# Career Progression Timelines - chain stores



## Glenn (Jun 14, 2008)

The very same barista whom I mentioned in my Helping out Trainee Barista's thread has just undergone the first steps towards management training, visiting the London head office for stock control training.

This comes less than 2 months into the job, and I am sure this barista would have been joined by people who have spent a similar amount of time (and maybe even less) in their current position.

Career progression is a good thing but in the coffee industry I would have thought that you needed a little more time behind the bar to begin to appreciate the finer points of coffee extraction before focusing attention on the more mundane matters of store operation which is defined by a strict protocol and 'operations manual'.

Timeframes for career progression are determined by a number of factors and will vary by store type (independent vs chain store) as well as staff turnover (not everyone can progress to manager when there are only 3 - 5 people in an operation...)

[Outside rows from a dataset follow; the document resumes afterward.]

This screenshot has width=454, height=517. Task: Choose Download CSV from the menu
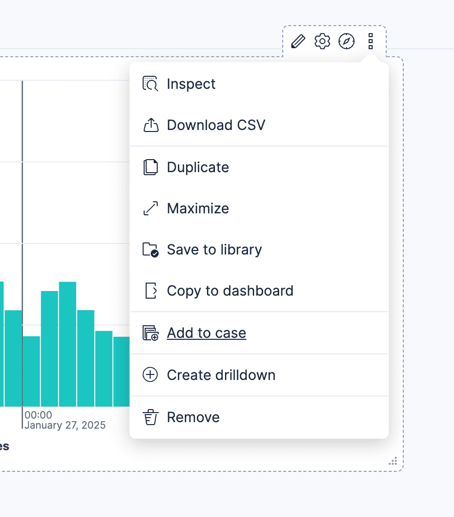click(x=216, y=125)
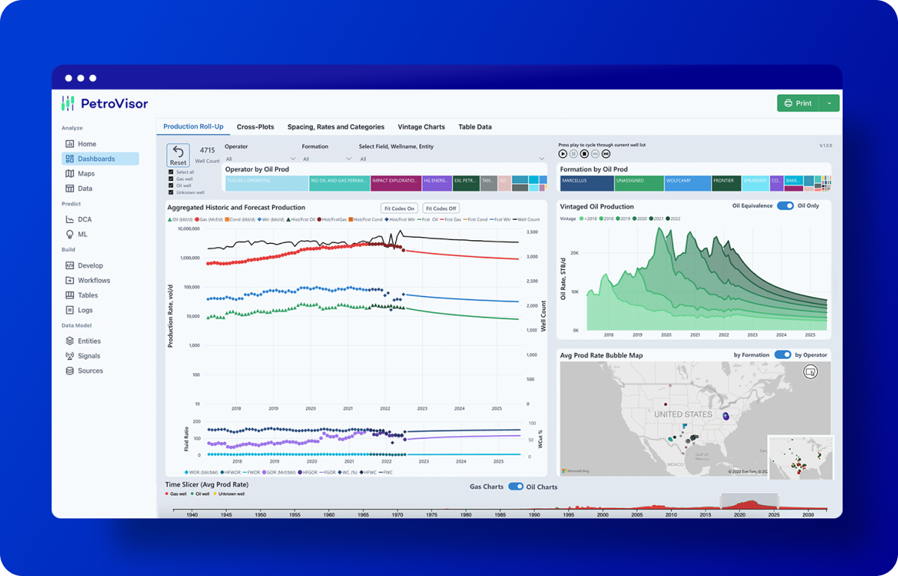This screenshot has width=898, height=576.
Task: Expand the Print button dropdown arrow
Action: point(829,103)
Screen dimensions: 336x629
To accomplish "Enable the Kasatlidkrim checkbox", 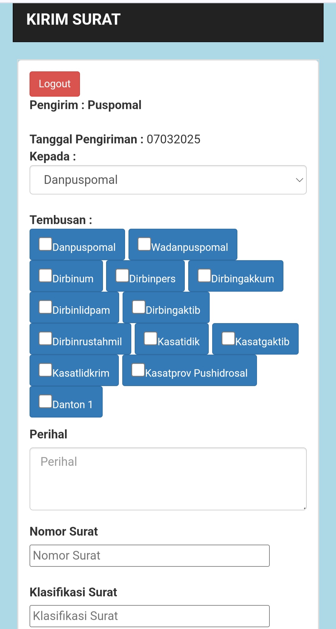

If you worked in a chain store, would you deem carrying out store operations training within 3 months of starting to be too early? or is this required to keep baristas enthused and wanting to stay and progress.

What would you anticipate the next step should be?

(I'll follow this employee's rise through the ranks and report back...)


----------



## chrisweaver_barista (Jun 14, 2008)

i think its ridiculous, 3 months in and surely you are still feeling your way a little. I worked in the same position for a year at Coffee Aroma, before finally being promoted up to Head Barista, basically bar manager, position.

I think experience is something you can never rush, and I get very bored of seeing incompetant management in restaurants and coffee bars









Chris


----------



## SeamusMcFlurry (Jul 9, 2008)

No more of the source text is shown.